### Data section:
□ □ □ □ □ □ □

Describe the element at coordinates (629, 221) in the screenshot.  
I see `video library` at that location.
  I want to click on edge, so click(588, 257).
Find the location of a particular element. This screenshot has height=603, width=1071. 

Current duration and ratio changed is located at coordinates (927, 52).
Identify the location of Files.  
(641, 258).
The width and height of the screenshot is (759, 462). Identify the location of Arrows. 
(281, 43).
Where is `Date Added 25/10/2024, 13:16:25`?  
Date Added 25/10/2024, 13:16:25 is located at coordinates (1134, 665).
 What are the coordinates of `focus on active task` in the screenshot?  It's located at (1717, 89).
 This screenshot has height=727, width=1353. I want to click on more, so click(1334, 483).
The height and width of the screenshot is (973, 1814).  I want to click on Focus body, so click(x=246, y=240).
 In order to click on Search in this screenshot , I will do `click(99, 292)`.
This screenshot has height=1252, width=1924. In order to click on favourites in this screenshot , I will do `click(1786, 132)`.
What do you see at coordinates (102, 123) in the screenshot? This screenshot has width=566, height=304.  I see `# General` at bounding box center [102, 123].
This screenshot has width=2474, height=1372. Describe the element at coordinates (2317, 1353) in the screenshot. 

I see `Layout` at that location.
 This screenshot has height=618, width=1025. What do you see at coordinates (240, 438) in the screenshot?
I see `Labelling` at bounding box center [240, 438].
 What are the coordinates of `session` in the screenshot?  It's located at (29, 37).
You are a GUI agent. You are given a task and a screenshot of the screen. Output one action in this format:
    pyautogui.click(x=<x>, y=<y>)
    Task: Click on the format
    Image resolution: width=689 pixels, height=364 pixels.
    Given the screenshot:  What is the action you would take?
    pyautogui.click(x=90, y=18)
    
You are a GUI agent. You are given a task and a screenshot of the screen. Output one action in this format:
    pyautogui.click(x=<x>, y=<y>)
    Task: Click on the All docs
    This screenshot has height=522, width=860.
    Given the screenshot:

□ □ □ □ □ □ □

### Work instructions:
Copy out every line of the items above, exactly as they appear, from the very first line down to the line containing "pyautogui.click(x=90, y=18)", including both.

### Answer to the exercise:
Describe the element at coordinates (629, 221) in the screenshot.  
I see `video library` at that location.
  I want to click on edge, so click(588, 257).
Find the location of a particular element. This screenshot has height=603, width=1071. 

Current duration and ratio changed is located at coordinates (927, 52).
Identify the location of Files.  
(641, 258).
The width and height of the screenshot is (759, 462). Identify the location of Arrows. 
(281, 43).
Where is `Date Added 25/10/2024, 13:16:25`?  
Date Added 25/10/2024, 13:16:25 is located at coordinates (1134, 665).
 What are the coordinates of `focus on active task` in the screenshot?  It's located at (1717, 89).
 This screenshot has height=727, width=1353. I want to click on more, so click(1334, 483).
The height and width of the screenshot is (973, 1814).  I want to click on Focus body, so click(x=246, y=240).
 In order to click on Search in this screenshot , I will do `click(99, 292)`.
This screenshot has height=1252, width=1924. In order to click on favourites in this screenshot , I will do `click(1786, 132)`.
What do you see at coordinates (102, 123) in the screenshot? This screenshot has width=566, height=304.  I see `# General` at bounding box center [102, 123].
This screenshot has width=2474, height=1372. Describe the element at coordinates (2317, 1353) in the screenshot. 

I see `Layout` at that location.
 This screenshot has height=618, width=1025. What do you see at coordinates (240, 438) in the screenshot?
I see `Labelling` at bounding box center [240, 438].
 What are the coordinates of `session` in the screenshot?  It's located at (29, 37).
You are a GUI agent. You are given a task and a screenshot of the screen. Output one action in this format:
    pyautogui.click(x=<x>, y=<y>)
    Task: Click on the format
    Image resolution: width=689 pixels, height=364 pixels.
    Given the screenshot:  What is the action you would take?
    pyautogui.click(x=90, y=18)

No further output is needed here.